I need some advice. I have a pretty big wedding party, which I am learning know was a terrible idea, and I am not that fussy of a bride or looking for my party to spend a lot. With that in mind the maid of honor is having a low cost shower for me at one of the other bridemaid's houses. I found out about this however because my MoH called me today really upset about the below situation because she isn't sure how to resolve the below issue. Not ever being a bridesmaid myself I wanted some feedback.

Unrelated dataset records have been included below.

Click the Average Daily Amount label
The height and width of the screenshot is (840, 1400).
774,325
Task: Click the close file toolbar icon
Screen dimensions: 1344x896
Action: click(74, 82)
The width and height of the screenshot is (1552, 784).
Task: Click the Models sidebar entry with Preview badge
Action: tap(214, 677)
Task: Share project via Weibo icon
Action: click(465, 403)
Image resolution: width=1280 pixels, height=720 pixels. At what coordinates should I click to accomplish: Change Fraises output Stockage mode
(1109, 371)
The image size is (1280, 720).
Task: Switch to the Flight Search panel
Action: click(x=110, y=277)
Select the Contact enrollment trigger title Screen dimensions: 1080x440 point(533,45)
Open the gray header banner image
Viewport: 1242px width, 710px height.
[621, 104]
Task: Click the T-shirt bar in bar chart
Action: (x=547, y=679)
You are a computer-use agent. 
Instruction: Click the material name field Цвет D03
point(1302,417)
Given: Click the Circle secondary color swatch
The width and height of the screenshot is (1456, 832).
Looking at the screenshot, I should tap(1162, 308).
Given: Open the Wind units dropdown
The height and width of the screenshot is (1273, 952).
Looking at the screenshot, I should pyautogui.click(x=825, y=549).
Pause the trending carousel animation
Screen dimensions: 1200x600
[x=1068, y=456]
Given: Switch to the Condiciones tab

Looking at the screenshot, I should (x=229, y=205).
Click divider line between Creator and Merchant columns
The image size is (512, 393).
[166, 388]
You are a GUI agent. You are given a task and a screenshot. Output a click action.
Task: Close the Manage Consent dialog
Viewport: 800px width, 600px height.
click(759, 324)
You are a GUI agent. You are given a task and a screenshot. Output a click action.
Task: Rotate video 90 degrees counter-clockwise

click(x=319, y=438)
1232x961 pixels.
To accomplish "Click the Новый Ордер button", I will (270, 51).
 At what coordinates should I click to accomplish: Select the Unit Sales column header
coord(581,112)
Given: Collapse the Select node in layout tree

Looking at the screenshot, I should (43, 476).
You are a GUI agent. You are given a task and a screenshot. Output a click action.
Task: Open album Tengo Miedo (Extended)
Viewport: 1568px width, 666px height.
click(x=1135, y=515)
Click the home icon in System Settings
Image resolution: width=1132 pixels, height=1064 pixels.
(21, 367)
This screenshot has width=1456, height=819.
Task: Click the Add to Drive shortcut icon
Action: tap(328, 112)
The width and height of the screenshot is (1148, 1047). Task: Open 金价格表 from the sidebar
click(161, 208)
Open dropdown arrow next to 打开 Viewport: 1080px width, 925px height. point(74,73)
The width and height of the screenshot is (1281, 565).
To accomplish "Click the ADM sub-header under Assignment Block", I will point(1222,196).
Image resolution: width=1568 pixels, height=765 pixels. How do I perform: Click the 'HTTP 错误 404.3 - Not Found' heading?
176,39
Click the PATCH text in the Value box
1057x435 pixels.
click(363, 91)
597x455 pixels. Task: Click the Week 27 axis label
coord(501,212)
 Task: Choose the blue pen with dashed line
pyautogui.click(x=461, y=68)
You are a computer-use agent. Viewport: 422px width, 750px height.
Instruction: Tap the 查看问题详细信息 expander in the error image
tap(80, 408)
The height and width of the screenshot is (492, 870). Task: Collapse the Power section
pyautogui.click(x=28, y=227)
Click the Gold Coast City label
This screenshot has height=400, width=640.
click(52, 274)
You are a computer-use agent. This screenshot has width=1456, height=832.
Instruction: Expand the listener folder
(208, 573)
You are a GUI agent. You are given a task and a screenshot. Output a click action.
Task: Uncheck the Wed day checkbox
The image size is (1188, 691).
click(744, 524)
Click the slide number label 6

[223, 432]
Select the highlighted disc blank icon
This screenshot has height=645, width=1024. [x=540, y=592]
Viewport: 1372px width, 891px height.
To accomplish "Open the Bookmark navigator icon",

Because many of my bridemaids live out of state, they are doing the shower and the bachelorette party the same weekend/day. The bridesmaid whose house it is at has a friend coming in from out of state that weekend and is being very adament that this person, who I don't know at all and have never met, join us at the bachelorette party (and they will obviously be at the shower). Her reasoning is that she is already offering up the house and should be paid that respect. She didn't tell my MoH this before they all picked the date. My MoH was getting frustrated with this and spoke to me about the situation earlier, to which we decided to tell her that person couldn't come. It just seemed awkward and an usual request. Ultimately, she was told this and because of this she's opting to not attend the bachelorette party at all because she feels shafted.
I can understand her perspective but feel like better planning should have taken place, and having a stranger at your bachelorette party seems awkward to me. It means a lot to me to spend time with these special ladies, and don't know what to do from here.
What should be done in this situation? Does she have a point? Should we reassess the situation and suggest she invite her friend? I just don't know what to do since I've never been a bridesmaid myself.